Algumas palavras cuidadosamente escolhidas falam muito sobre seus personagens e
definem os aspectos positivos de qualquer situação ou circunstância. A ênfase
está sempre na alegria que a vida pode oferecer: todos os ricos prazeres das
coisas estão sempre disponíveis.
Outro
elemento descritivo que encanta é o uso frequente das imagens retiradas da
natureza. Os pássaros são uma preferência particular: Beth se refere as meninas
como pássaros em seu pequeno ninho e Jo é descrita como uma ovelha sem lã em um
dia de inverno quando ela vende seus cabelos para mandar dinheiro para o
tratamento do pai - uma das mais belas cenas do livro -, dentre outras
referências. Essas imagens, finalmente, acabam por enfatizar o ideal cristão de
harmonia com o mundo de Deus.
Enquanto muitas alegrias são divididas, cada menina aproveita a vida em seu modo particular. No fim do primeiro cápitulo, o leitor já possui um senso bem definido da personalidade de cada garota, que é seguido por diferenças também físicas e de indumentária. Em algumas ocasiões, Alcott aplica uma técnica, frequentemente com efeito cômico, onde ela dá a cada garota uma resposta diferente à mesma situação. Em uma acalorada ocasião, "Jo riu, Meg censurou, Beth implorou e Amy lamentou-se". Essa nítida descrição tanto define a atitude de cada garota diante da vida, quanto enfatiza suas diferenças coletivas.
Ainda
que as garotas sejam as grandes protagonistas da narrativa, marmee é o Sol ao redor do qual
elas orbitam e que fornece a dinâmica organizacional do livro. Quando ela está
longe, a casa se atrofia e as meninas sentem-se muito perdidas. Ao aparecer
esporadicamente através do livro, sua influência permeia em cada página. Este é
um livro definido pelo amor de mãe e o desejo materno de criar bem suas filhas
e prepará-las para suas futuras vidas. Little
Women dramatiza a
educação dos filhos de forma que a mãe enfrenta diferentes dilemas com cada garota,
uma experiência extendida pelo fato de que ela é, efetivamente, uma "mãe
sozinha", uma vez que o pai nem sempre está presente.
O trato
de Alcott com os papéis da maternidade e seus desafios torna-se ainda mais
impressionante pelo fato de que ela nunca foi mãe. Por outro lado, talvez seja
esse mesmo o motivo pelo qual sua voz narrativa é definida por esse papel
maternal, como vemos com a família March, para a qual demonstra querer sempre o
melhor, mas sem a timidez de oferecer uma palavra gentil de crítica
construtiva. É, assim, irrefutável, que o livro é definido pela influência
matriarcal, tanto da própria marmee,
quanto da prrsença maternal da narradora.Ainda assim, não é um livro só para
garotas. A ausência do Sr. March cria um vazio no coração da narrativa e da
vida familiar que é somente preenchido com seu retorno. Little Women é um livro para a vida e para
uma variedade de leitores muito além da imaginação de sua modesta autora.
Videocuriosidades:
Em 1949, surgiu a primeira adaptação cinematográfica da obra, dirigida por Mervyn Leroy e traduzida para o português como "Quatro destinos". Estrelaram June Allyson, Peter Lawford e Margaret O'Brien.

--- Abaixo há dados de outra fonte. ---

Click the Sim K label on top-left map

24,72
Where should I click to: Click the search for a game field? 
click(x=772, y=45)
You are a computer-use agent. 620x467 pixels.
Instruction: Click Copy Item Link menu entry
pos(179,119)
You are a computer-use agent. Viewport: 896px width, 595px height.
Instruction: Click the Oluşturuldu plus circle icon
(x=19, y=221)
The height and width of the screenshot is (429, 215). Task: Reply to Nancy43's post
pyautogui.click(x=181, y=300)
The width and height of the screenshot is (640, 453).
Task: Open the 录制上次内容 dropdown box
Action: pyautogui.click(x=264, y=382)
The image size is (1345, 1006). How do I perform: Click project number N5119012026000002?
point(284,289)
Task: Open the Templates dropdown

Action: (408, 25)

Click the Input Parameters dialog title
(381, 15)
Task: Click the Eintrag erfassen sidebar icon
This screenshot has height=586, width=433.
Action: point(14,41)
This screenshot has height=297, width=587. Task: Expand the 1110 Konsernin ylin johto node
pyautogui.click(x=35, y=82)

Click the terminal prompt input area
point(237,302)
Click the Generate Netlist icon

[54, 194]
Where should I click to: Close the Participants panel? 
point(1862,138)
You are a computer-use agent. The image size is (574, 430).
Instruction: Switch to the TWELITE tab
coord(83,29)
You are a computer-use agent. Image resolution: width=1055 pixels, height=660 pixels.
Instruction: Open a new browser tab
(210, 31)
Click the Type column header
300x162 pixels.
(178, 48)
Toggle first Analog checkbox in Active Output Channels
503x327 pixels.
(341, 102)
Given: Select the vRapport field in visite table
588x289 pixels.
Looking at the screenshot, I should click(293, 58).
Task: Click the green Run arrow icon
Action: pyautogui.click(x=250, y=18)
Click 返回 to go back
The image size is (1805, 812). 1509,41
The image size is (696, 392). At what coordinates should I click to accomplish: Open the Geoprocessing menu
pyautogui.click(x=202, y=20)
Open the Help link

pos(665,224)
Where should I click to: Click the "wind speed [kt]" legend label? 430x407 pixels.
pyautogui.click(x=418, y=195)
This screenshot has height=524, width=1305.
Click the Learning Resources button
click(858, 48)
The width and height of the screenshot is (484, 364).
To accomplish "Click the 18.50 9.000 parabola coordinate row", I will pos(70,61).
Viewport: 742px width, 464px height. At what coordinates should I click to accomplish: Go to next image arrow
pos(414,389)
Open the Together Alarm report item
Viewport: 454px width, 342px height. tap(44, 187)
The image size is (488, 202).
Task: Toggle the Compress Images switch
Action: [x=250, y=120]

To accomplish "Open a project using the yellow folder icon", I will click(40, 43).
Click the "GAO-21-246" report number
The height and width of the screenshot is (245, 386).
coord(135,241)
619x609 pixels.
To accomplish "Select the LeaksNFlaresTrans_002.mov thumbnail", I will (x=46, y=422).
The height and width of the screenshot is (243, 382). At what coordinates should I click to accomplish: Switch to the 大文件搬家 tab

Uma nova adaptação foi realizada em 1994 com um incrível elenco: Susan Sarandon, Winona Ryder, Kirsten Dust e Christian Bale. O filme, traduzido como "Adoráveis Mulheres", é excelente, com ótimas atuações - como era de se esperar - e uma compressão bem feita da história.
Ambos os longas vão além da história de "Little Women", incluindo também sua sequência "Good Wives".